**Aufgabe A:** Geben Sie aus den Datensätzen die Zeilen von der Zeile mit „Política de Cookies“ bis einschließlich der letzten Zeile der Datensätze als JSON-Liste von Zeichenketten wieder, je Zeile eine Zeichenkette und ohne Leerzeilen. Lassen Sie die Bilder dabei weg.

**Textausschnitt:**
· · · ·

Warum wir »drin« sind

 
Nikolaus Brender
Nikolaus Brender


Claus Kleber mitten im Geschehen: Die lange US-Wahlnacht
Claus Kleber mitten im Geschehen: Die lange US-Wahlnacht


Claus Kleber mitten im Geschehen: Die lange US-Wahlnacht
Claus Kleber mitten im Geschehen: Die lange US-Wahlnacht


Chat mit den Zuschauern: Claus Kleber im Netz
Chat mit den Zuschauern: Claus Kleber im Netz
  Mainz im Herbst 2008: Vom Lerchenberg aus ist zu beobachten, wie sich die Wälder ringsum langsam lichten. Nach einem heißen Sommer, der uns medienpolitisch zum Schwitzen gebracht hat, hoffen alle auf einen milden Winter. In den gemäßigten Zonen ist der Herbst ja die Zeit der Ernte und des Blätterfalls ... Doch stehen die Zeichen wirklich auf Mäßigung? Tatsächlich verfärbt sich der Blätterwald noch einmal in den grellsten Farben: Alarmfarbe Rot für die Expansionspläne der Öffentlich-Rechtlichen, sich im Netz breit zu machen. Gebührenfinanzierte Information im Internet? Undenkbar für die, die Zeitung machen. Gebührenfinanzierte Information ohne das Internet? Undenkbar für die, die (öffentlich-rechtlich) Fernsehen machen.

Während sich die Bataillone hier und da in Stellung bringen, schlagen sich die, die Online machen, unbeirrt durch Sommer, Herbst und Winter. Die Kolleginnen und Kollegen der Hauptredaktion Neue Medien liefern schlicht und einfach Programm – oder besser, »Content«: Aktuelle und hintergründige Artikel, Grafiken, Bilder, Animationen, Videos, die das herkömmliche TV-Programm ergänzen, vertiefen und bündeln. In den Onlineredaktionen von www.heute.de bis www.zdf.de wird unter Volldampf getextet, gestaltet und neu sortiert. Europameisterschaft, Olympia, US-Wahlen, dazu sendebegleitende Großprojekte wie »Die Deutschen« – 2008 war für die Onlineredaktionen nicht nur Marathon, sondern Dauersprint.

Für die sportlichen und politischen Großereignisse dieses Jahres hat es sich bewährt, stärker als bisher auf Synergien zu setzen: TV- und Onlineredaktionen arbeiteten – nicht immer, aber immer öfter – Hand in Hand. Ohne diese enge Verzahnung wäre vieles gar nicht möglich gewesen. So reiste Andreas Heck für die www.heute.de mit nach Bregenz und koordinierte von dort aus die Onlineberichterstattung zur Europameisterschaft. Direkte Kommunikation, unmittelbarer Austausch, das spart Zeit. Die Nachrichten- und Sportseiten wurden kontinuierlich auf den aktuellen Stand gebracht: Tore, Entscheidungen, Mannschaftsaufstellungen – alles auf einen Blick. Wer die spielerischen Highlights verpasst hatte, bekam ein Update in »EM-Kompakt«. Die kompletten Spiele waren dagegen im Livestream und danach sieben weitere Tage verfügbar. Verfügbar war auch Jürgen Klopp – nach den abendlichen Livesendungen von der Bregenzer Seebühne chattete er munter weiter. Wir erlebten – erstmals und konsequent bei einem Sportereignis – die Verlängerung des Fernsehens ins Netz.

· · · ·

**Aufgabe B:** Fassen Sie im Textausschnitt den Absatz, der mit „Während sich die Bataillone“ beginnt, in höchstens drei Sätzen kürzer, ohne seine wesentlichen Fakten zu verlieren.

**Datenauszug:**

· · · ·

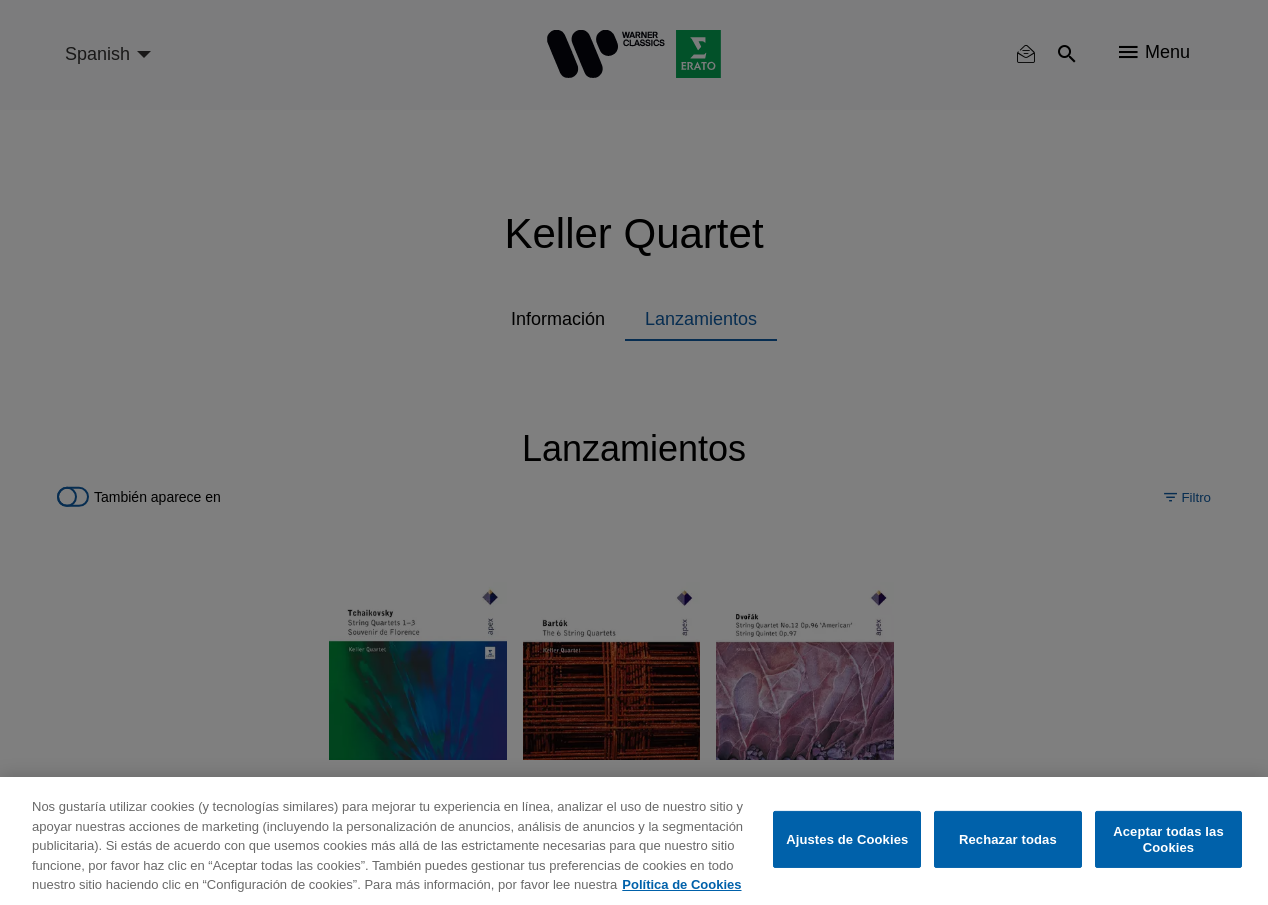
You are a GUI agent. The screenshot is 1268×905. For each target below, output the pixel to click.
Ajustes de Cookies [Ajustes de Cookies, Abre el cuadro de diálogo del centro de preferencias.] (847, 839)
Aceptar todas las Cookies (1168, 839)
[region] (634, 841)
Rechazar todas (1008, 839)
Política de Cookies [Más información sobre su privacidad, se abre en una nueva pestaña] (681, 884)
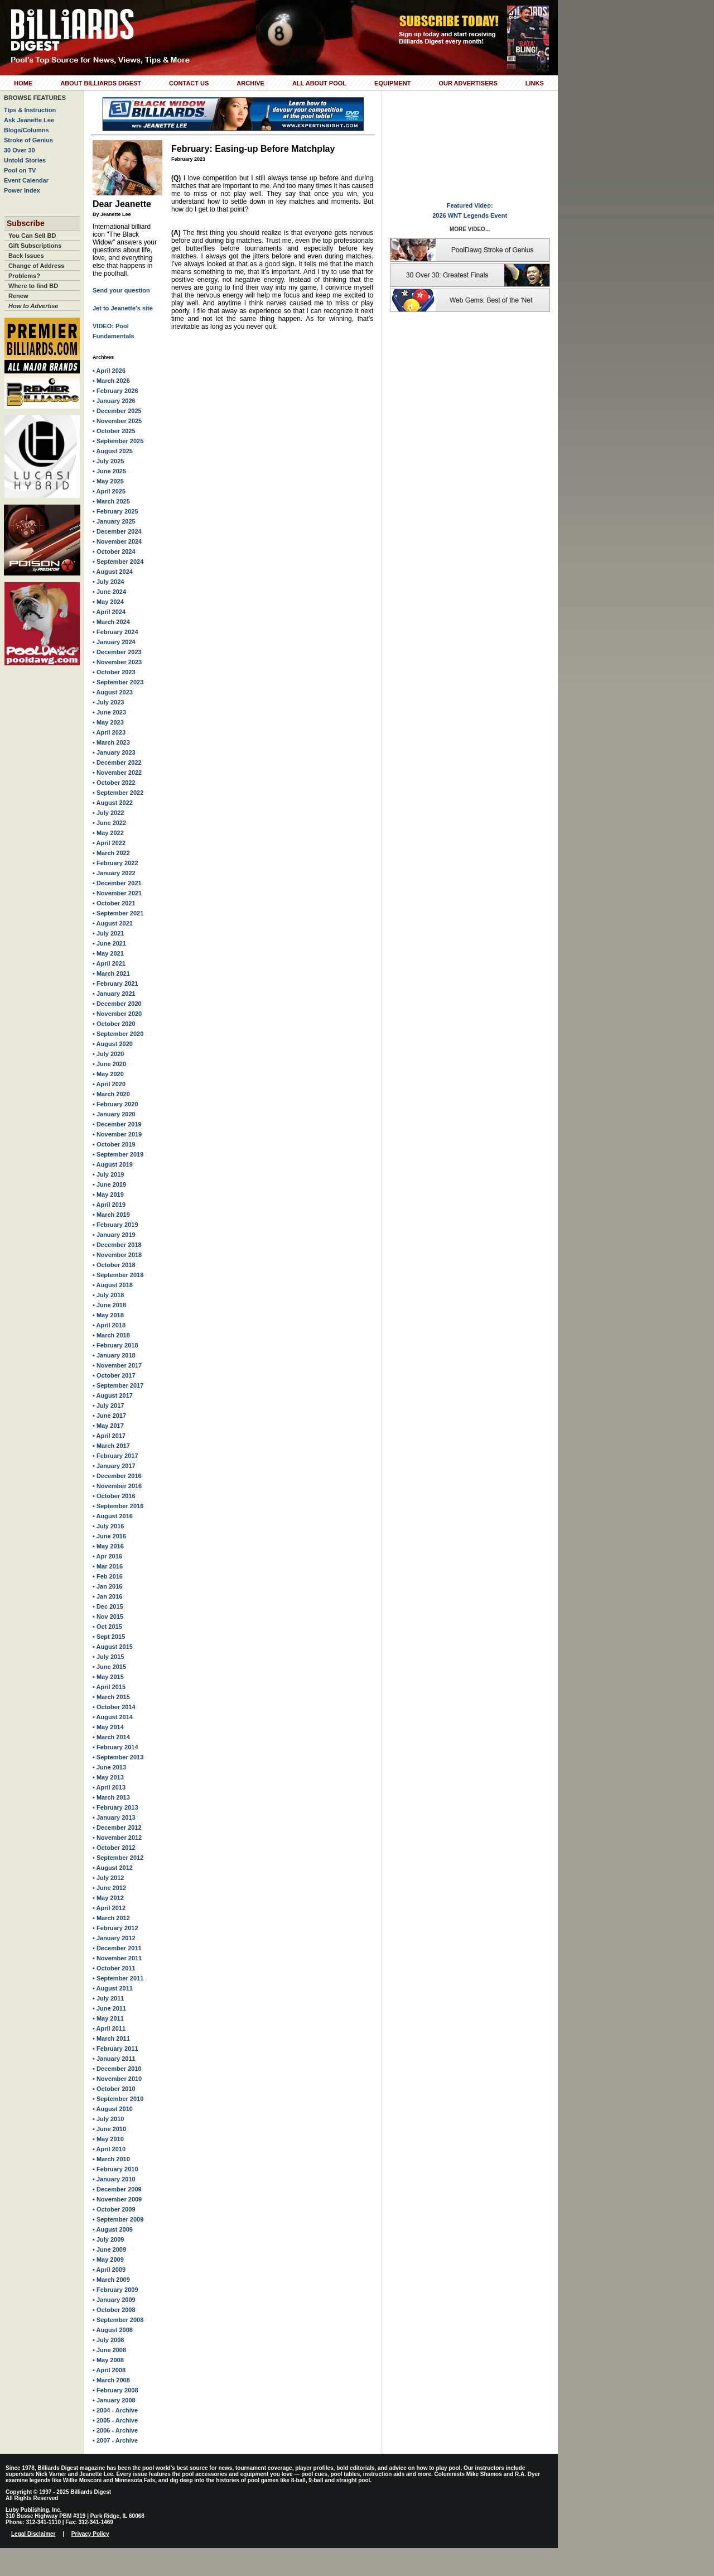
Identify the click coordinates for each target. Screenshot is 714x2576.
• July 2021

· · · ·

**Erwartete Antwort A:**
[
  "Política de Cookies [Más información sobre su privacidad, se abre en una nueva pestaña] (681, 884)",
  "Identify the click coordinates for each target. Screenshot is 714x2576.",
  "• July 2021"
]

**Erwartete Antwort B:** Während sich die Bataillone in Stellung bringen, arbeiten die Onlinemacher unbeirrt das ganze Jahr hindurch. Die Hauptredaktion Neue Medien liefert Programm in Form von aktuellen und hintergründigen Artikeln, Grafiken, Bildern, Animationen und Videos, die das TV-Programm ergänzen, vertiefen und bündeln. In den Onlineredaktionen von www.heute.de bis www.zdf.de wird unter Volldampf gearbeitet; mit Europameisterschaft, Olympia, US-Wahlen und Großprojekten wie »Die Deutschen« war 2008 für sie ein Dauersprint.